Niwa meteorologist Ben Noll said Stuff water temperatures ranged from 1.1 ° C to 1.4 ° C above average in November, with daily surface temperatures of the seas more than 3 ° C above average around western and northern North Island and eastern South Island over the past week.

Graphs / Statistics New Zealand
Graphs / Statistics New Zealand

Heatwave 2017

Sea heatwave conditions, classified when the sea temperature is above the 90th percentile for at least five days, has been observed in the waters off all parts of New Zealand.

It was on par with conditions seen in November 2017, which marked the start of a strange and unprecedented sea heatwave across the country and the Tasman Sea – and helped precipitate the hottest summer on record. in New Zealand.

During this period, air temperatures over the country reached between 1.7C and 2.1C above average, while sea surfaces warmed to between 1.2C and 1.9C above average.

Marine heatwaves are more and more frequent in a warmer climate, with 963 days of marine heatwaves observed in the New Zealand region between 2010 and 2019 against 366 between 2000 and 2009.

Scientists are also warning that marine heat waves will lengthen and intensify as a result of climate change and have severe impacts on ocean ecosystems and the industries that depend on them.

During the 2017-18 event, glaciers melted as some pockets of ocean off the west coast of the South Island warmed to 6 ° C above average, while elsewhere , the mussel beds have suffered cascading losses.

No more lizards

Meanwhile, a skink discovered in Southland’s Mataura Range and a Nelson Lakes gecko are the latest additions to New Zealand’s lizard lineup, Stuff reported.

Genetic testing has confirmed the two new species of lizards based on findings made during the Department of Conservation’s investigations in alpine areas on the South Island last summer.

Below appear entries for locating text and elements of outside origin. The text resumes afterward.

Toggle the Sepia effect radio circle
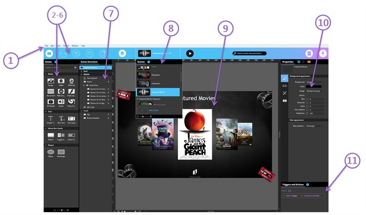366x215 pixels. (x=307, y=106)
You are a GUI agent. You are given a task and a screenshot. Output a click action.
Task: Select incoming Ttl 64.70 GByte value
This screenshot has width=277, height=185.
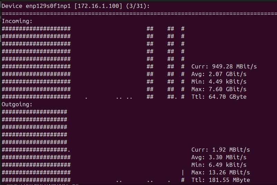coord(228,97)
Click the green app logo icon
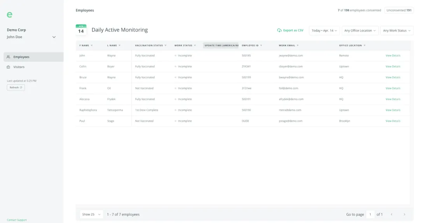Screen dimensions: 424x223 click(10, 15)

DoC’s lizard study project leader Dr Jo Monks said intensive studies have yielded findings in some of the least explored places in the country.

“We are still in the age of discovery for our lizards, and we will likely find more as we continue our investigative work this summer.”

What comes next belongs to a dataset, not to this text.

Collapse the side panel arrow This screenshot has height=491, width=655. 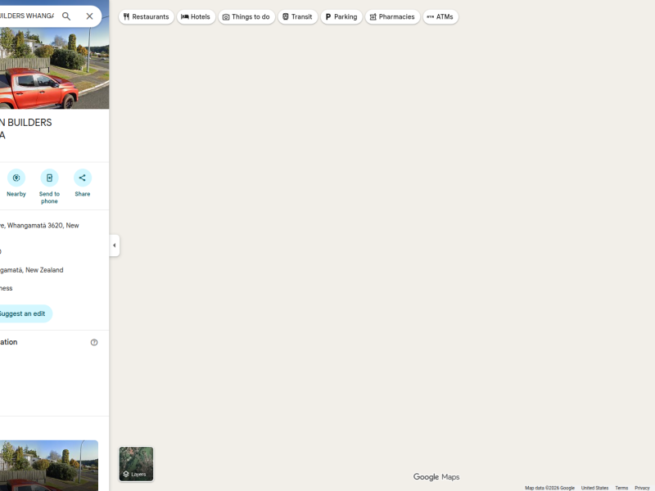(x=114, y=246)
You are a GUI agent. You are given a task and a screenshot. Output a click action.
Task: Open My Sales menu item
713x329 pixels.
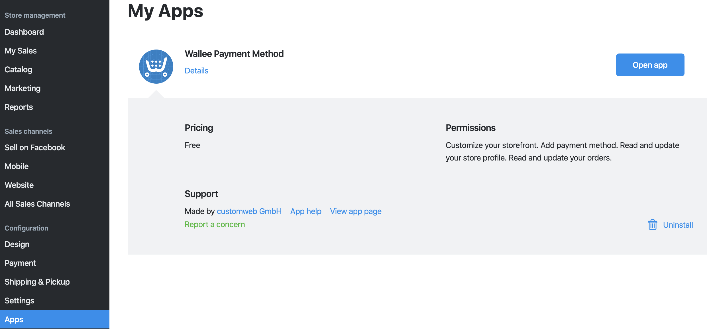click(21, 51)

Over the past 30 years, the number of known lizard species has almost quadrupled with new discoveries.

New Zealand now has 126 species of geckos and skinks that cannot be found anywhere else in the world. They are unique and give birth to live young, unlike many lizards elsewhere that lay eggs.

The recently updated Conservation Status of New Zealand Reptiles 2021 shows that around 90% of skink and gecko species are threatened or endangered, and more lizard populations are in decline.

Lizards are vulnerable to a wide variety of introduced predators, including mice, hedgehogs, weasels, and feral cats, in addition to rats, stoats, and opossums, which cause the most damage to native birds.

Stats NZ indicators have also found a continuing trend of net loss. The area of ​​New Zealand’s freshwater wetlands (including the Chatham Islands) decreased by nearly 1,500 hectares between 2012 and 2018.

These indicators are part of a larger tranche that will inform the New Zealand Ministry of Environment and Statistics Environment Aotearoa report to be released in April 2022.